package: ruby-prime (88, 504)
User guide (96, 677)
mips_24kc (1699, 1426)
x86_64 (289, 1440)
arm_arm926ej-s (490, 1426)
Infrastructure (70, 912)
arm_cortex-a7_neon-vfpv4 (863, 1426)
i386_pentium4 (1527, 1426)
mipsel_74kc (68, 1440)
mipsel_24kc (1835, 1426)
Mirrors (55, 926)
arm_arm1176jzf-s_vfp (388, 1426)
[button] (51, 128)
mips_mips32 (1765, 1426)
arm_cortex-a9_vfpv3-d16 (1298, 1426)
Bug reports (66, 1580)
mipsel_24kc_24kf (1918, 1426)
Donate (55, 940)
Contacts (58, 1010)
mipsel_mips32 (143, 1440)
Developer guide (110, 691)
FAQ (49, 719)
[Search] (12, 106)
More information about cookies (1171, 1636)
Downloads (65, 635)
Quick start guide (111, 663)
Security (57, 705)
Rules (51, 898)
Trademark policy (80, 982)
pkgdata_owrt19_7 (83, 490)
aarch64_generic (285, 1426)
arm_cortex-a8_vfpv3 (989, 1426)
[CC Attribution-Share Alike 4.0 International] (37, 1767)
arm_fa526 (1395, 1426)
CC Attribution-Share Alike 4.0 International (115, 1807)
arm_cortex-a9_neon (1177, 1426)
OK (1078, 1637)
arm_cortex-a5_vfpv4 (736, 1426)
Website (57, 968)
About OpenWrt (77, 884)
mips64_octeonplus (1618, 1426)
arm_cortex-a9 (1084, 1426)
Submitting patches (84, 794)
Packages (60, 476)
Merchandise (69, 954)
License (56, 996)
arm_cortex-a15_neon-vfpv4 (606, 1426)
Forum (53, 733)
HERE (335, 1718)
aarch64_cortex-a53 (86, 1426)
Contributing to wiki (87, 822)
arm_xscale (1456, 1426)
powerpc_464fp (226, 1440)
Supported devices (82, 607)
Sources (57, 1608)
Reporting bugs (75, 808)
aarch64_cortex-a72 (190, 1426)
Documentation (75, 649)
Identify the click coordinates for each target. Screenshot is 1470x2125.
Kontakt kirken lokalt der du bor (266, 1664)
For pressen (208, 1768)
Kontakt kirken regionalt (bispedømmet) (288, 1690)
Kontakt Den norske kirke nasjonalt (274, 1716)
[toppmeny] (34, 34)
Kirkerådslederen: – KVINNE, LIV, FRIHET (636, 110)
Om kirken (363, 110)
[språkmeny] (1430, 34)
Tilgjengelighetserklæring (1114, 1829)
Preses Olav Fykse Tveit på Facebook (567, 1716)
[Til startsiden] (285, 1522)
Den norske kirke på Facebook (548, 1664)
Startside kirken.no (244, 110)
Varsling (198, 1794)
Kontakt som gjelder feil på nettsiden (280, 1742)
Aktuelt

### [Assigned task]
Return only those lines that run from the one containing "Den norske kirke på Facebook (548, 1664)" through the end of the entries, keeping each exactly as written.

### [Task output]
Den norske kirke på Facebook (548, 1664)
Startside kirken.no (244, 110)
Varsling (198, 1794)
Kontakt som gjelder feil på nettsiden (280, 1742)
Aktuelt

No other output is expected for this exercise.